Given that planting chips inside the human body could have so many benefits, some thought what use could it have to focus on powering plants. However, there are plenty of applications that can surprisingly start with wiring an electronic circuit within a rose.
As Andrew Adamatzky put it, a professor of unconventional computing at the Bristol Robotics Laboratory in the UK, the amazing electronic rose is another addition to the “wonderful development in the field of living technologies – hybrids of wetware and hardware.”
Prof. Magnus Berggren of Organic Electronics at Linköping University was the one to lead a team of researchers to achieving this fascinating feat, marking the first successful experiment involving a rose and an electronic circuitry. Berggren is also the director of the Strategic Center for Organic Bioelectronics.
By using electronic functions, scientists could illuminate the plant’s chemical processes, giving them the ability to interfere with their own electrical signals. With the help of a special solution containing PEDOT-S:H, the plant is helping researchers “to separate the event of distribution of the conducting and electronic materials from the event of film formation.”
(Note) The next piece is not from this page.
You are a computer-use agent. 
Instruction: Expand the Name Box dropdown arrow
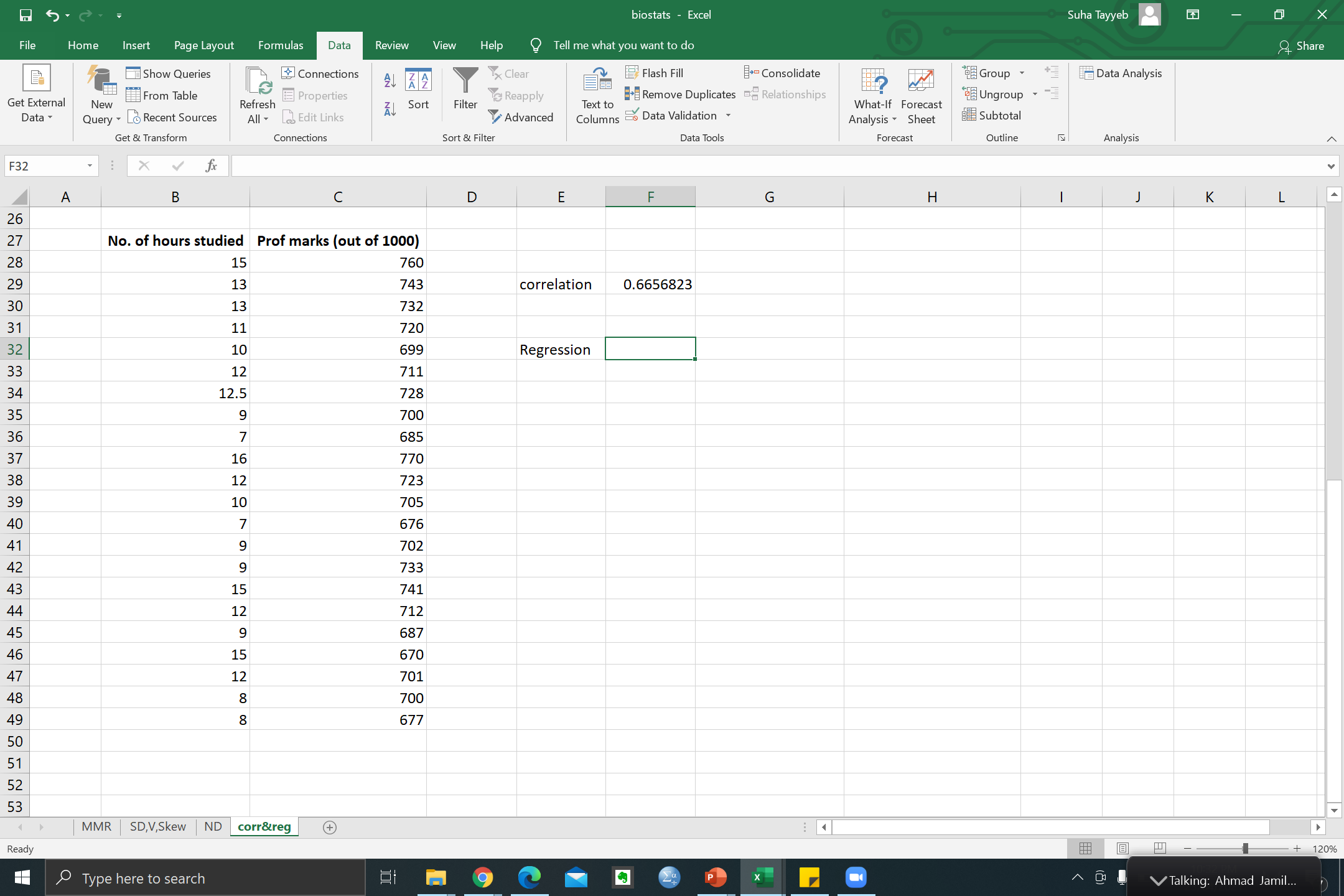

That’s a lot of science talk, but bear with us a little more. Next up was using vacuum infiltration – a process widely used in plant biology – to send nanocellulose fibers with a PEDOT variant into the rose’s leaves. Done. That wasn’t so bad, was it?
In layman’s words, powering a cyborg rose with an electrical circuit could have plenty of applications in the agriculture world. The cyborg plants might not be available in flower stores, but just imagine an electronic tree that can tell the nitrogen level in the leaves or the water level in the soil.
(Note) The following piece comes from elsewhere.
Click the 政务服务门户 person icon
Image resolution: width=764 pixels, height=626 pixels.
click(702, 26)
Tapping energy from plants – leaving out the part where we had to kill them – could become a reality. In fact, researchers are positive they are on the way to being able to closely monitor plant functions, as well as their varying nutrient concentrations.
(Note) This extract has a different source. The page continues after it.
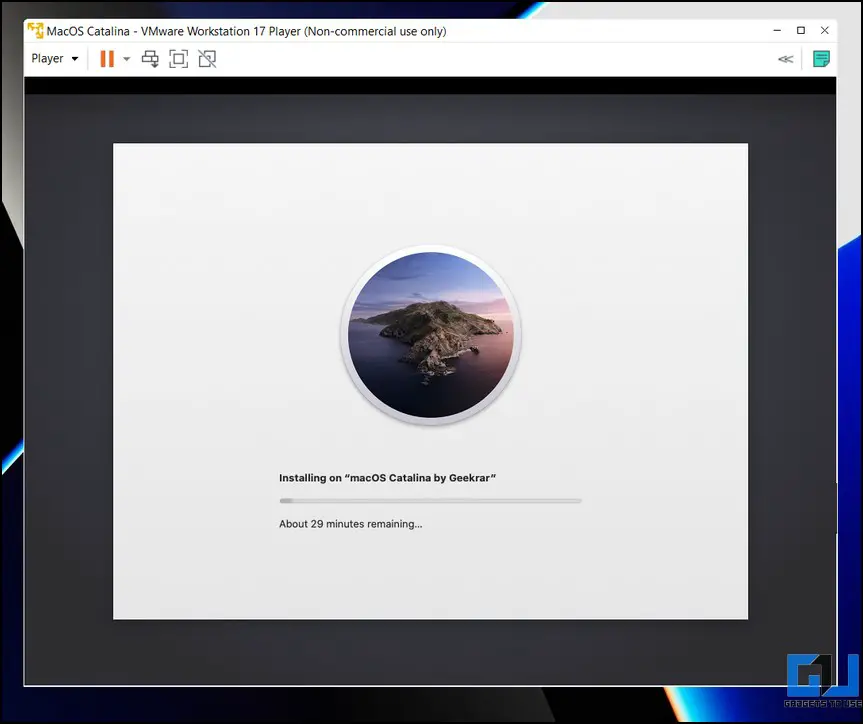Enter full screen mode from toolbar

tap(178, 59)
In the case of food crops, scientists could show which organic polymers aren’t helpful for the fruits, seeds or edible parts of the plant. At the same time, adjusting the changes in the environment so the plants can transmit the ideal amounts of energy and water would be much easier.
By soaking the stems of roses in derivatives of the solution and introducing the polymer, researchers obtained the ability to regulate the plant’s development and growth. How? By altering the various substances and nutrient concentration in the roses.